Скоро и кондукторы, все с сочувствием относившиеся к нам, стали меня поддерживать.

- Что вы ко мне пристали? - говорил один из кондукторов, седой, почтенного вида человек с умным, проницательным лицом какому-то пассажиру. - Что вы в самом деле ко мне пристали? Ведь говорю же я вам, что Толстой на предпоследней станции уже слез!

Проснувшись, отец попросил есть. Я обратилась к кондукторам, прося указать мне местечко, где я могла бы на спиртовке сварить овсянку. И тут они проявили большое сочувствие. Провели меня в служебное отделение, где сидело человек пять кондукторов. Они помогали мне кто чем мог, расспрашивая, сочувствовали.

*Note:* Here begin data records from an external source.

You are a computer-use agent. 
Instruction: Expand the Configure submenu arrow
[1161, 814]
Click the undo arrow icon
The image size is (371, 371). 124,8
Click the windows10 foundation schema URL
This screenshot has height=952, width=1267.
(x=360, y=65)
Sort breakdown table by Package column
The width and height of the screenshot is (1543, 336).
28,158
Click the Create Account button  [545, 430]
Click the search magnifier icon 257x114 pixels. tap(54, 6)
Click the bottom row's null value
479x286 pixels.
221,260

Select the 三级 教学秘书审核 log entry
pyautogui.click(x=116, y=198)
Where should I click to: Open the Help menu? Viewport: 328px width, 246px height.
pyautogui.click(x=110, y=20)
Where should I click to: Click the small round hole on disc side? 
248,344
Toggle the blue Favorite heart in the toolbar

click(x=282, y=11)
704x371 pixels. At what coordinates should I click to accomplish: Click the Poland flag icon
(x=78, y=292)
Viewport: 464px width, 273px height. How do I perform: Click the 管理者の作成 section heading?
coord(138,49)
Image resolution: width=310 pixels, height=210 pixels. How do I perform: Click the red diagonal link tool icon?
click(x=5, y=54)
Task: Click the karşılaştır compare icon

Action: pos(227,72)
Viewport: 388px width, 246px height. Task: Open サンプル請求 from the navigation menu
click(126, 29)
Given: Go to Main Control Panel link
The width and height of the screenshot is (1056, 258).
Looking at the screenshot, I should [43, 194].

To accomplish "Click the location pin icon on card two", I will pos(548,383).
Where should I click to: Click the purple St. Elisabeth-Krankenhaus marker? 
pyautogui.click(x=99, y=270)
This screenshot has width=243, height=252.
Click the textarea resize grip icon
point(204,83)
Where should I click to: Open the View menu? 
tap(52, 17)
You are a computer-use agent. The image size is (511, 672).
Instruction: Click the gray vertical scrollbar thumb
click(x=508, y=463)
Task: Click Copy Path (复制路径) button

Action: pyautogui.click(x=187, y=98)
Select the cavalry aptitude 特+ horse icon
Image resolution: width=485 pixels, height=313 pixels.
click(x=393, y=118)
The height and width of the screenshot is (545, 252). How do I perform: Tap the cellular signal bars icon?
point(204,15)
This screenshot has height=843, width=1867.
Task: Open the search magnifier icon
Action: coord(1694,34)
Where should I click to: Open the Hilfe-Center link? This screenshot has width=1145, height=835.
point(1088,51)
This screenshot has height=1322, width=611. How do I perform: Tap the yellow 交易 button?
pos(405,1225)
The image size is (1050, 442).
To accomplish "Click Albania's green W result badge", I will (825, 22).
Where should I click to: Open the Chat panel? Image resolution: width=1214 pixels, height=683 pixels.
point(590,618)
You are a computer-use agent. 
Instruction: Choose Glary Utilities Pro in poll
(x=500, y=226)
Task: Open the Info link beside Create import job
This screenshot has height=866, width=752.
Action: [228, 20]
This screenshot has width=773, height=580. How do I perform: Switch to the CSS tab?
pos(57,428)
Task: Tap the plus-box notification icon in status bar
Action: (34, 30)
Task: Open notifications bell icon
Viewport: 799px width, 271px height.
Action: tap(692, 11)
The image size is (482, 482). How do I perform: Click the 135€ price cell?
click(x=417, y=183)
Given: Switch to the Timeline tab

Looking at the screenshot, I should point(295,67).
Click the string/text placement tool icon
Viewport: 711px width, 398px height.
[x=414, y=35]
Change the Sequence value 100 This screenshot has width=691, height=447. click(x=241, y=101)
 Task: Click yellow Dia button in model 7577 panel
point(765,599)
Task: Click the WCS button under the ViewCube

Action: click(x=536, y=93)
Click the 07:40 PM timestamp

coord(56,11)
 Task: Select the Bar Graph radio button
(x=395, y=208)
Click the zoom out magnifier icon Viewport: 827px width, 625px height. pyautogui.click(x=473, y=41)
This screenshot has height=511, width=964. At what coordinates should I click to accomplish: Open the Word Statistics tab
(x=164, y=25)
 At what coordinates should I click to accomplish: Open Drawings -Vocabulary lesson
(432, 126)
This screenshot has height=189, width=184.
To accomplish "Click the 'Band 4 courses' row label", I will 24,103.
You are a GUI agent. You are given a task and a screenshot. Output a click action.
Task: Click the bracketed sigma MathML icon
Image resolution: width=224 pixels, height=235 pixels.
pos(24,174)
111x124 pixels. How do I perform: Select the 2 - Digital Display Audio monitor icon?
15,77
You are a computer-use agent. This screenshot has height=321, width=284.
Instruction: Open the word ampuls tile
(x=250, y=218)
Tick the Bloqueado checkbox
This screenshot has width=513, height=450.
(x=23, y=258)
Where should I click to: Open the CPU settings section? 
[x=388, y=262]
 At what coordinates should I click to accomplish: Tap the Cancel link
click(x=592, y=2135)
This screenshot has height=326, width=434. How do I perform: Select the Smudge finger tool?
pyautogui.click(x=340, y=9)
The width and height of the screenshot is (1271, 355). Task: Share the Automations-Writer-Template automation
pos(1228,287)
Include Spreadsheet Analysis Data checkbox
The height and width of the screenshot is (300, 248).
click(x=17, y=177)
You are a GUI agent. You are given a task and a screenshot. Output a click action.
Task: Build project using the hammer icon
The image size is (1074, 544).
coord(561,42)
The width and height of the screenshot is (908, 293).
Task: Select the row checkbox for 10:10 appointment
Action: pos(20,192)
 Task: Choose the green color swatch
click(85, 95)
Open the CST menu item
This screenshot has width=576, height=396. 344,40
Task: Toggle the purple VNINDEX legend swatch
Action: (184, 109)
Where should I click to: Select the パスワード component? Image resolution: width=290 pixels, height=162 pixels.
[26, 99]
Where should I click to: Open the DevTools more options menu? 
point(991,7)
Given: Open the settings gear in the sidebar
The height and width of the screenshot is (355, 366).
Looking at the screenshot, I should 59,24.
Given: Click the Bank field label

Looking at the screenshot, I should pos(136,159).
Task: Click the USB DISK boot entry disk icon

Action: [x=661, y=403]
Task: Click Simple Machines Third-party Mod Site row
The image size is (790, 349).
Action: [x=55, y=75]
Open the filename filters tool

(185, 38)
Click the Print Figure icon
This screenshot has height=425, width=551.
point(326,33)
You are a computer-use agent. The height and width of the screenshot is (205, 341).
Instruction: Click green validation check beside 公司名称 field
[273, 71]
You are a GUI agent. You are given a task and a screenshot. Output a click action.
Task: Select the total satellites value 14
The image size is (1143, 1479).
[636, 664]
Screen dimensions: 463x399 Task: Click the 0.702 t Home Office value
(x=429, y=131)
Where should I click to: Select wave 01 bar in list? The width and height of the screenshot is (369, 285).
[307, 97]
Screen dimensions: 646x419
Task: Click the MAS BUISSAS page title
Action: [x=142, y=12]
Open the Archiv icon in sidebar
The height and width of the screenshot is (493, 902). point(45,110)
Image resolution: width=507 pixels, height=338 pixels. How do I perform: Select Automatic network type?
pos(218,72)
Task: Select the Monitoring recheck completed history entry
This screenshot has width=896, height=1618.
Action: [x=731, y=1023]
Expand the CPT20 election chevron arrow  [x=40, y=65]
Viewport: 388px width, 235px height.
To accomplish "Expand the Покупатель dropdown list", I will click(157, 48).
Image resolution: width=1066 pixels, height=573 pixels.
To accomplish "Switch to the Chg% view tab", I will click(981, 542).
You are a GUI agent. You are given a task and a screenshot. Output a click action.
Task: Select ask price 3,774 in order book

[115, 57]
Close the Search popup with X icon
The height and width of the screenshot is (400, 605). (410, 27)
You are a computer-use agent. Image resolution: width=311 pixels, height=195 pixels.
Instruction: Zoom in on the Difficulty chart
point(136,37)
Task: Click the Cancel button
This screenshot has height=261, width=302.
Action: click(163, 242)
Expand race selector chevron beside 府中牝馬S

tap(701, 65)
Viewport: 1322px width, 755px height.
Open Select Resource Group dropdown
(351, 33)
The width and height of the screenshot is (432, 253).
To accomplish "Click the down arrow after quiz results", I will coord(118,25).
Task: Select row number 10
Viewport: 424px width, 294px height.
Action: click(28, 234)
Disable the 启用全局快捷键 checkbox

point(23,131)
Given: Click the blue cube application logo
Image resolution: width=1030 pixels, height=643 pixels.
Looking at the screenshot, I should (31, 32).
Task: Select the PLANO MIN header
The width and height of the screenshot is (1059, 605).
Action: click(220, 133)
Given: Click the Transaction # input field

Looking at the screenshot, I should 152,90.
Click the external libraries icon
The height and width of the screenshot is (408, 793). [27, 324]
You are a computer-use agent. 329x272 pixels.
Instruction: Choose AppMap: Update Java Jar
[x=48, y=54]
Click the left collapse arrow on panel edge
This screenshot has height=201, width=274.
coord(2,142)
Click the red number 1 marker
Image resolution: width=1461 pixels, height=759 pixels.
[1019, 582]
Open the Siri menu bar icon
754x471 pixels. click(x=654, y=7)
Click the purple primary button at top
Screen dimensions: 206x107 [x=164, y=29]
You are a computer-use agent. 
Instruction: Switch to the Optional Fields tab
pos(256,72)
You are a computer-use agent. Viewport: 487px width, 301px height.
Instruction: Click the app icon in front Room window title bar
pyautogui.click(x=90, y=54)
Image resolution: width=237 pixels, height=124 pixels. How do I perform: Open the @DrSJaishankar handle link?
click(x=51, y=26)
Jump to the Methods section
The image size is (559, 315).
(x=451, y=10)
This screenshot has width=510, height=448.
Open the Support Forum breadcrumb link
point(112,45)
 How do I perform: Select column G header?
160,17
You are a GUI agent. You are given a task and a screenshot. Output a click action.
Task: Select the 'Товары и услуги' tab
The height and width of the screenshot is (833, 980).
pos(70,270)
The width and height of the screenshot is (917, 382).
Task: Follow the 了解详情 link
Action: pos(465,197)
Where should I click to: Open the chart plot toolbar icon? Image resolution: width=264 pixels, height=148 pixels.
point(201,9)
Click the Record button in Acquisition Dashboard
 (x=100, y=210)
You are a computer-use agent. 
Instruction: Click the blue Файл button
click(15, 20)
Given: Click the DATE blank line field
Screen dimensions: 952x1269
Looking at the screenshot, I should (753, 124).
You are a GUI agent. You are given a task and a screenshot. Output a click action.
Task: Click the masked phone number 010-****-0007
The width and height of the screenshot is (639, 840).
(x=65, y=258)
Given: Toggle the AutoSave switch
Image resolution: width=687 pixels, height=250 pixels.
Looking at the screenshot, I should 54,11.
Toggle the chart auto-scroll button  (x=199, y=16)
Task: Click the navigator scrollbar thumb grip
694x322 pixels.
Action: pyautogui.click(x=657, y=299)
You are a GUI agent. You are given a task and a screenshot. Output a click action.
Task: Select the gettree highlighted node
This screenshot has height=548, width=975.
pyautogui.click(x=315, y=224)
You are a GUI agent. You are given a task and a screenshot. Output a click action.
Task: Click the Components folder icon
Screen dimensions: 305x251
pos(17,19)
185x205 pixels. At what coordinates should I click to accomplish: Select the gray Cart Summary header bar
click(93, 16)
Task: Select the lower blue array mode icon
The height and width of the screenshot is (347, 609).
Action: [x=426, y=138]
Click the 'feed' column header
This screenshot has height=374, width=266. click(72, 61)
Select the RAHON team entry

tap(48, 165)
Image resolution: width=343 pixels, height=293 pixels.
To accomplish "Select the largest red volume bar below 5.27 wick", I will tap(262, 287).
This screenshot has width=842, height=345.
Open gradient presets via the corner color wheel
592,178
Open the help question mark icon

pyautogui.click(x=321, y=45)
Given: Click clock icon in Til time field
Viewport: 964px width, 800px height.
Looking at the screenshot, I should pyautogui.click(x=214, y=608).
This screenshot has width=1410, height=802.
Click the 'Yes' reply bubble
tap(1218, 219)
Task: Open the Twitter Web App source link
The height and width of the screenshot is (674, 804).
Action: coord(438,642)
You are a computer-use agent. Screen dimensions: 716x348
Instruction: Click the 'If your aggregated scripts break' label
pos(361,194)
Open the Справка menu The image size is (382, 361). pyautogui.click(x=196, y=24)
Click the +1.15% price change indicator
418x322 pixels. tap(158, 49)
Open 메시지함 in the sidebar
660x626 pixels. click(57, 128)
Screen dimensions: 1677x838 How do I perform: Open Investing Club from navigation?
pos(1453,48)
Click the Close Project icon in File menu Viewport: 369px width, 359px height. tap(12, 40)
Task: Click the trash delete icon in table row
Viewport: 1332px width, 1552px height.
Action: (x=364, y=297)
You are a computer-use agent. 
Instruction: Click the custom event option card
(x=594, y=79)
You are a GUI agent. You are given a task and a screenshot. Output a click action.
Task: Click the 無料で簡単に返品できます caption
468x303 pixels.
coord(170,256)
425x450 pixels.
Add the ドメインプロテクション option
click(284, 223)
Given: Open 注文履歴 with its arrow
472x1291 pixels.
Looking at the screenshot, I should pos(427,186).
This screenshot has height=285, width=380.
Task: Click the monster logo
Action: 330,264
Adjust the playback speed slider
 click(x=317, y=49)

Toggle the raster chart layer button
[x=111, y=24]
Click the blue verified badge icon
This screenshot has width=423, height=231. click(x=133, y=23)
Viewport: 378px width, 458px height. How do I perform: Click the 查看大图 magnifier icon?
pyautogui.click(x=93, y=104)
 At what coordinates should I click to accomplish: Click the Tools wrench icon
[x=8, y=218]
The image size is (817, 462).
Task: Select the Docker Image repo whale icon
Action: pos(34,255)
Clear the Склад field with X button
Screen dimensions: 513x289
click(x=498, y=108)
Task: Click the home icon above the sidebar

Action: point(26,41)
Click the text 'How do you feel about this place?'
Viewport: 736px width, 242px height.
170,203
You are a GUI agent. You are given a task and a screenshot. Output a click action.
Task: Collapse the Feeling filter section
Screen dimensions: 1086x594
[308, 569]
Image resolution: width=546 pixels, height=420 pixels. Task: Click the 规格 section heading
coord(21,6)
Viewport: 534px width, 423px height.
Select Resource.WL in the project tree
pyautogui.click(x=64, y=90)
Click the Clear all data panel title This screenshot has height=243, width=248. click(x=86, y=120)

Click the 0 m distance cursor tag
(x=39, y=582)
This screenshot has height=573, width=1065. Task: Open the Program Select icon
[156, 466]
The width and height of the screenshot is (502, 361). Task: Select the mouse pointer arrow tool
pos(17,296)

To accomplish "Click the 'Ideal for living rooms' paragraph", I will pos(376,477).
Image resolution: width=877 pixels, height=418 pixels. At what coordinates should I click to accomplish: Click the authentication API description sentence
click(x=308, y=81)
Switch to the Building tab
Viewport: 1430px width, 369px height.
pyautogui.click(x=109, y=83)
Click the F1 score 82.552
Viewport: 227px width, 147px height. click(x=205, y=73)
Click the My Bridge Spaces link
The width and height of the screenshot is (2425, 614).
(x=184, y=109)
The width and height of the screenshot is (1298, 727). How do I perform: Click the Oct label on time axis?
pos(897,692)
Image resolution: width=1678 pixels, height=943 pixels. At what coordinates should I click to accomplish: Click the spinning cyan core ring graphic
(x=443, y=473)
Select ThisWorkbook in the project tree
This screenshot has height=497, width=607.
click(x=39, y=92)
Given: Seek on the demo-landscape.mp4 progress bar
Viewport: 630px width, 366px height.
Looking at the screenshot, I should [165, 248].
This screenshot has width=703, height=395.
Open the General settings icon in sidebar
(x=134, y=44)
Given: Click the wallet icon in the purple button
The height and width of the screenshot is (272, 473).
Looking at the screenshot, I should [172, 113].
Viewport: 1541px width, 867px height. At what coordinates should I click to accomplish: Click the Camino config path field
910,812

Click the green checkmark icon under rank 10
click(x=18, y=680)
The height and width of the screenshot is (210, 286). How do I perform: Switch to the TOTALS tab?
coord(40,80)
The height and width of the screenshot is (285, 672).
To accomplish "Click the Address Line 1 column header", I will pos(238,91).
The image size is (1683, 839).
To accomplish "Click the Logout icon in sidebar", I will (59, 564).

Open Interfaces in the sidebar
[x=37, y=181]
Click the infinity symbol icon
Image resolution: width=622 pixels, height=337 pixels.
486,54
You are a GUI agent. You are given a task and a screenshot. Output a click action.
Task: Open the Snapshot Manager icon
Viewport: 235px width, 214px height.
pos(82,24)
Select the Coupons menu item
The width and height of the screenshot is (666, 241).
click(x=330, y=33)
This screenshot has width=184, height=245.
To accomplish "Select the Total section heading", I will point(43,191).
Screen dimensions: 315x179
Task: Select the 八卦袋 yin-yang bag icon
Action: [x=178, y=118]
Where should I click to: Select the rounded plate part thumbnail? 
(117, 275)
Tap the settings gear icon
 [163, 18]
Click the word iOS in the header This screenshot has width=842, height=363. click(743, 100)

Овсянка вышла вкусная, и отец с большим удовольствием, похваливая, съел всю кастрюлю. После этого он заснул.

Болезнь и смерть

В четвертом часу отец позвал меня и просил накрыть, говоря, что его знобит.

- Спину получше подоткни, очень зябнет спина.

Мы не очень встревожились, так как в вагоне было прохладно, все зябли и кутались в теплые одежды. Мы накрыли отца поддевкой, пледом, свиткой, а он зяб все сильнее и сильнее. Душан Петрович поставил градусник. Когда его вынули, он показывал 38,1.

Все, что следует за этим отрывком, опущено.